My 7-year-old nephew Aardvark has come to spend the day with us. A is so excited to be out of school for the summer, and when he arrived in his play clothes clutching a light saber in his hand, I just wanted to squeeze his precious, bright-eyed little self.
His mama has post-planning this week. She teaches kindergarten in the city school system, and her students are considered at-risk. Most of them had at least one parent incarcerated during the school year and several were shuffled back and forth between relatives so many times they weren't really sure where they lived. One who showed up at school with fresh belt buckle marks and old injury scars was "repossessed" by DFACS. Ja'Nya, 6, died in an apartment fire. It has not been an easy year, and yet when she was asked to take the EIP class again next year, my sister-in-law said yes without hesitation or reservation.
She is one of my heroes.
On Saturday night, I added a few more to my list.

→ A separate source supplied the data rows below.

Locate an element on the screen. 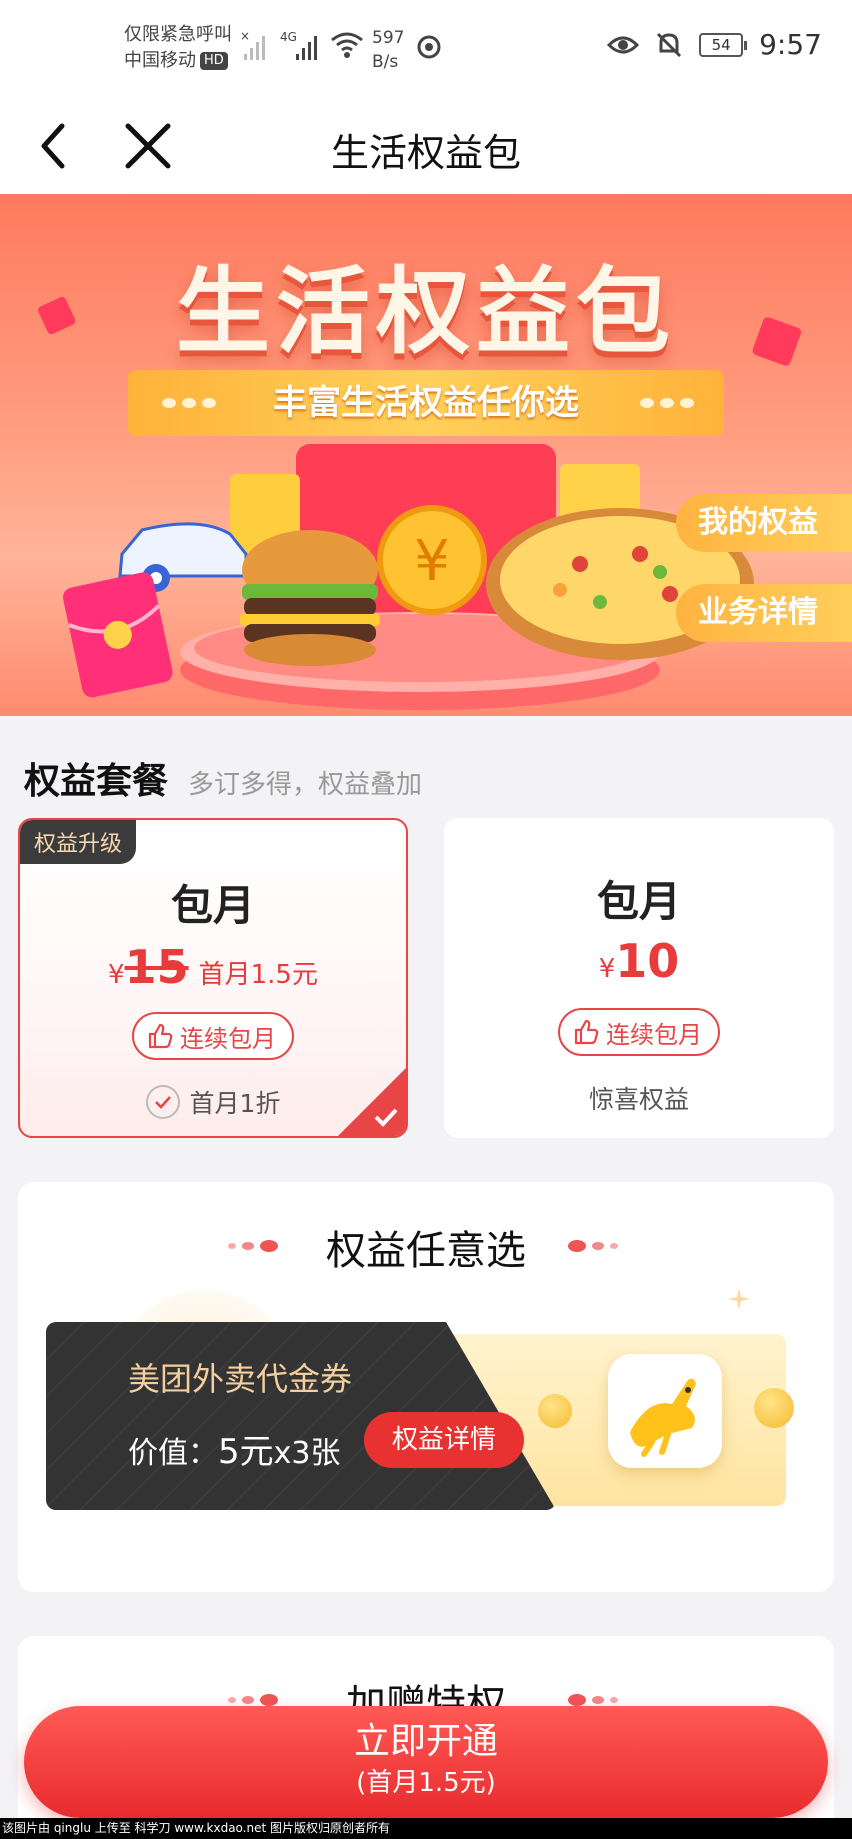  plan-note-text: 首月1折 is located at coordinates (235, 1104).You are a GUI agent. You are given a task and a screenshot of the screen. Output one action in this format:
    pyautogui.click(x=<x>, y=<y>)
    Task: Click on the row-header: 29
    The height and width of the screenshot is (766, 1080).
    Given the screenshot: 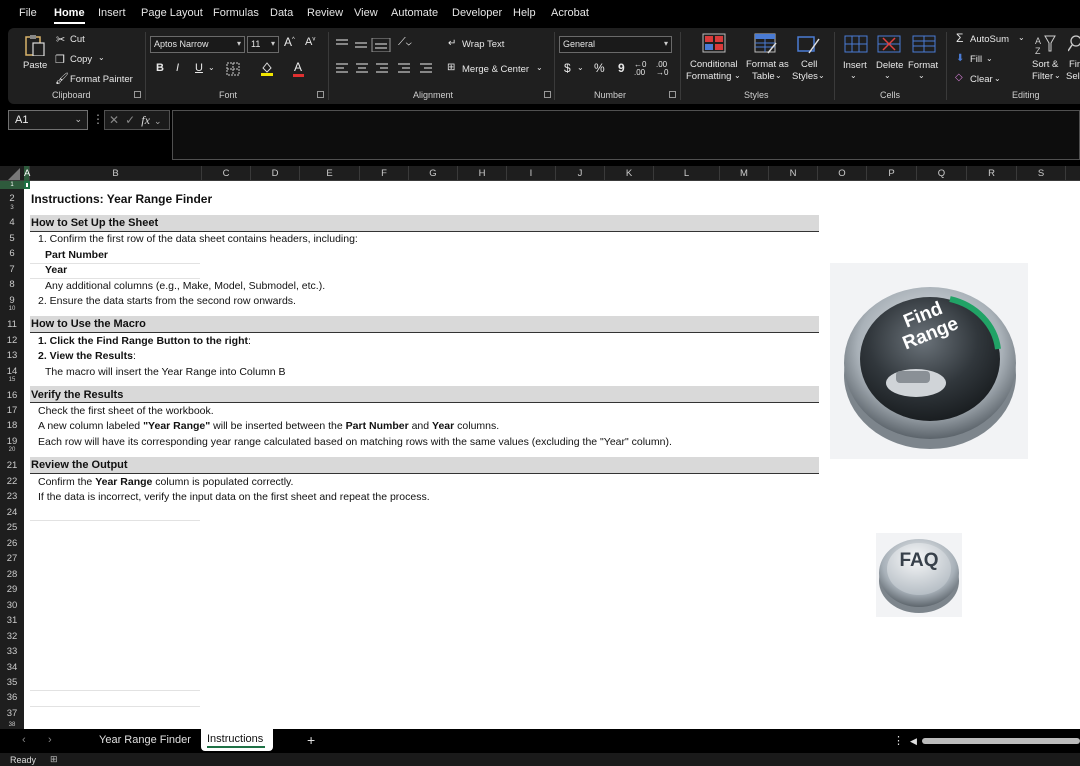 What is the action you would take?
    pyautogui.click(x=12, y=590)
    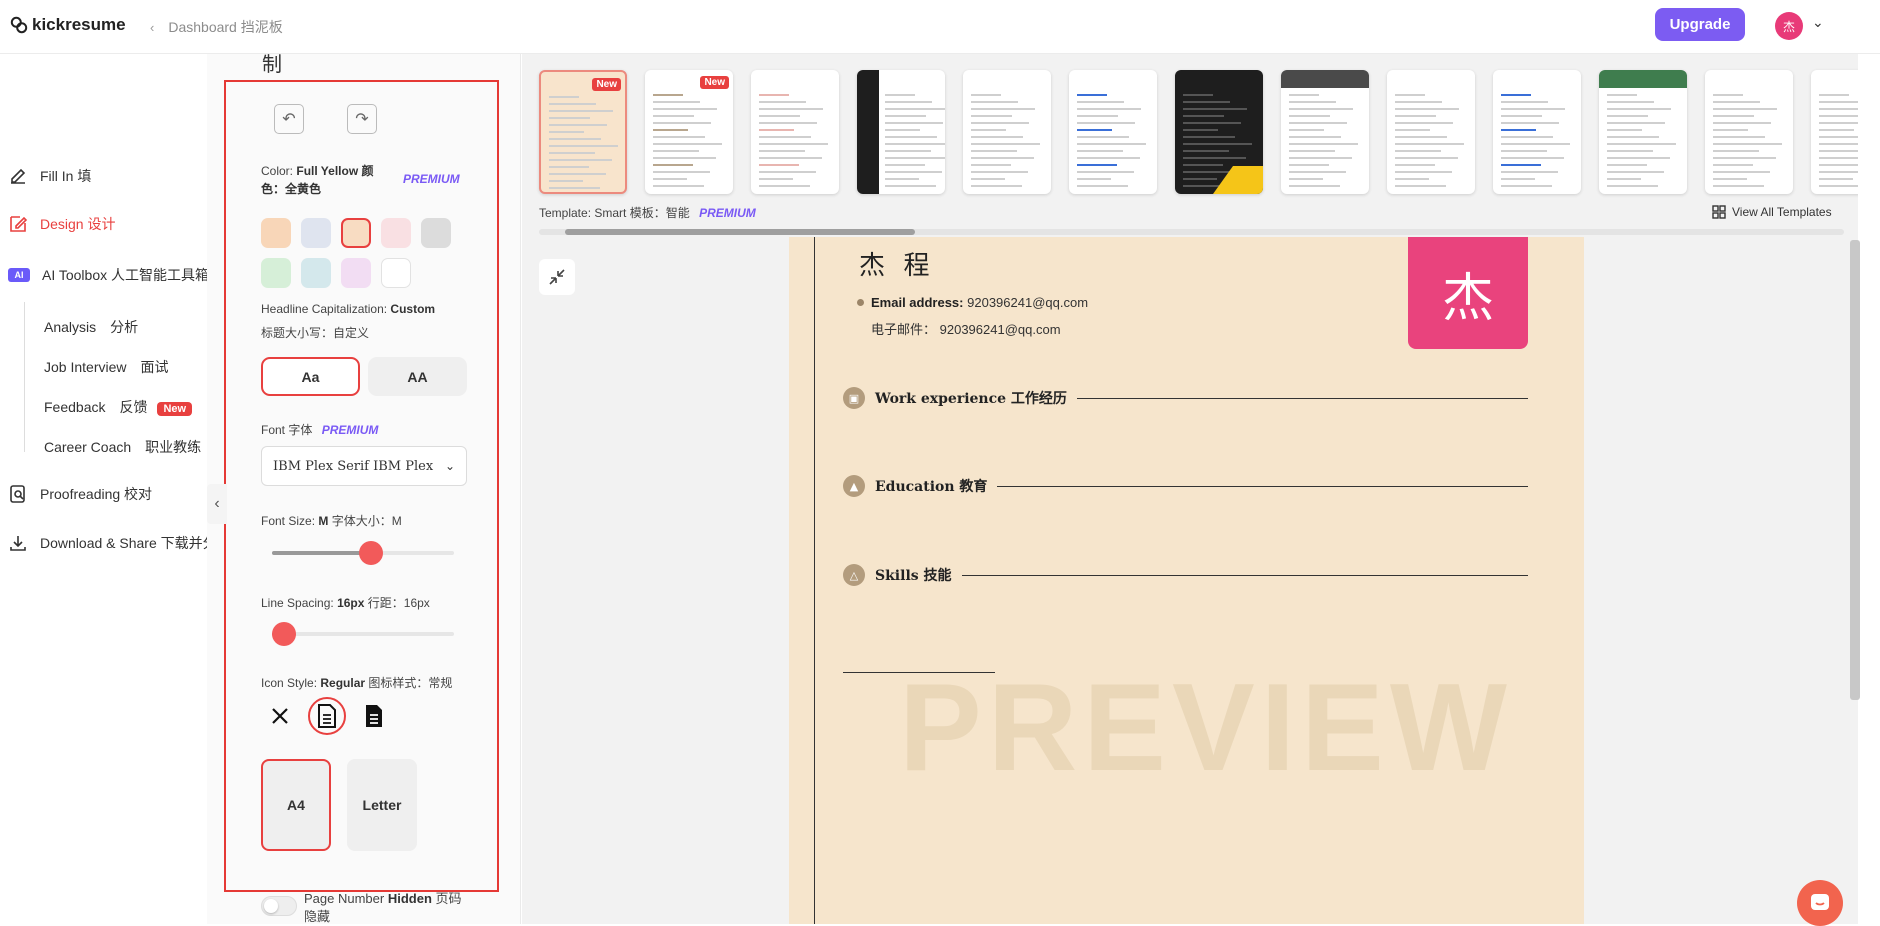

Geddy and I were invited to the city housing authority's first annual Abstinence Ball, celebrating the commencement of the roughly 200 young people ages 12-18 who participated in the program this year. We were on a panel of four married couples who answered a prescreened question from one of the youths.
Decorations and food were paid for by a state grant. The venue was offered rent-free and a DJ and photographers helped make the event memorable. Donated special-occasion clothing adorned fresh-faced, smiling youngsters and their behavior toward us was beyond reproach.
But when I asked the housing authority's executive director -- another hero of mine -- what chance those lambs have, her sweet smile faltered.
"Truthfully?" she said. "Not much."
She leaned over and pointed out to my husband a beautiful teenage boy, wearing a yellow tie and a big wide grin. He is a Hurricane Katrina refugee, she told him.
Last week, his mother abandoned him.
I sat in a rented folding chair decorated with a white satin bow and watched these children dance and laugh, joyfully eating from a proper party buffet while careful of spills or drips in their secondhand finery. I was ashamed of my new dress and shoes, of my diamond earrings and polished fingernails.
Back home this morning, I listen to the giggling and enthusiastic, if overly ambitious, plan-making going on between my children and their cousin. I ponder the effects of a strong family, a permanent home, a decent education, a love of God and a sufficient honest income on a child's future. I think about the group of lambs who took the Abstinence Pledge Saturday night in a county gym.
I am going to pray that their chances change. That they change their chances. That they honor their pledges and protect a chance at a better future. God is a God of miracles; they can use a few. And I'm going to start asking today.
Right after I go squeeze the babies in my living room.